Stored data entries
----------------
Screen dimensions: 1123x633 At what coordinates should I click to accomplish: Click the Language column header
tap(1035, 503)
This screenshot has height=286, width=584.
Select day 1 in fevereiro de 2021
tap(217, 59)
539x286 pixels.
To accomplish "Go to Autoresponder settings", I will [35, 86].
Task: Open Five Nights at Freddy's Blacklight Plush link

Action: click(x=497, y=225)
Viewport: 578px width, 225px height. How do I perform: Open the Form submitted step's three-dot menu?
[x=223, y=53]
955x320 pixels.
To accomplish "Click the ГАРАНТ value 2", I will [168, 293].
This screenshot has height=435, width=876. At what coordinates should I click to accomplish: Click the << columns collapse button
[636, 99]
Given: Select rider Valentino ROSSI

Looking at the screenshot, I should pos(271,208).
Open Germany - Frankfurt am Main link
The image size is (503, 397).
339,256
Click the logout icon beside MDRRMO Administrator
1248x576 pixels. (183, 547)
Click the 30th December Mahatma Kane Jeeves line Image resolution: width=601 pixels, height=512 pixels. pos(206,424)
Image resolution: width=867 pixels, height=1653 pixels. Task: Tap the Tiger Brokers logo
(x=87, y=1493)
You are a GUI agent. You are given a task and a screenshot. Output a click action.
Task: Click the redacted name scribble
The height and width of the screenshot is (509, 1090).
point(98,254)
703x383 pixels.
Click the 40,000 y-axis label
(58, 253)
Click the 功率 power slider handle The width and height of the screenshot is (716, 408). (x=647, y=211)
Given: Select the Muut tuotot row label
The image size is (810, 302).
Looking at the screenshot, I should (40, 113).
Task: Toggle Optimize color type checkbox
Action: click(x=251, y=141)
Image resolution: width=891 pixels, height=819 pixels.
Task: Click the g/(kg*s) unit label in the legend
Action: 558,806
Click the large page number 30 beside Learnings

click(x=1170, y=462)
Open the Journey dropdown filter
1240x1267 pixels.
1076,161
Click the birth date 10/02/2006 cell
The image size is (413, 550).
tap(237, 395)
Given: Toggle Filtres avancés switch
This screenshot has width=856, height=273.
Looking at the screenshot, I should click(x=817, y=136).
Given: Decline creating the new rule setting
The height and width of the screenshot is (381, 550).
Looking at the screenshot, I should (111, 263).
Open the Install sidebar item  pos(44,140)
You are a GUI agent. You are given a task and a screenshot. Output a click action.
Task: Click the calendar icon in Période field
----------------
# Problem requirements
Filter the data for the string "will". Copy each matching line.

# Solution to the problem
To accomplish "Go to Autoresponder settings", I will [35, 86].
To accomplish "Click the ГАРАНТ value 2", I will [168, 293].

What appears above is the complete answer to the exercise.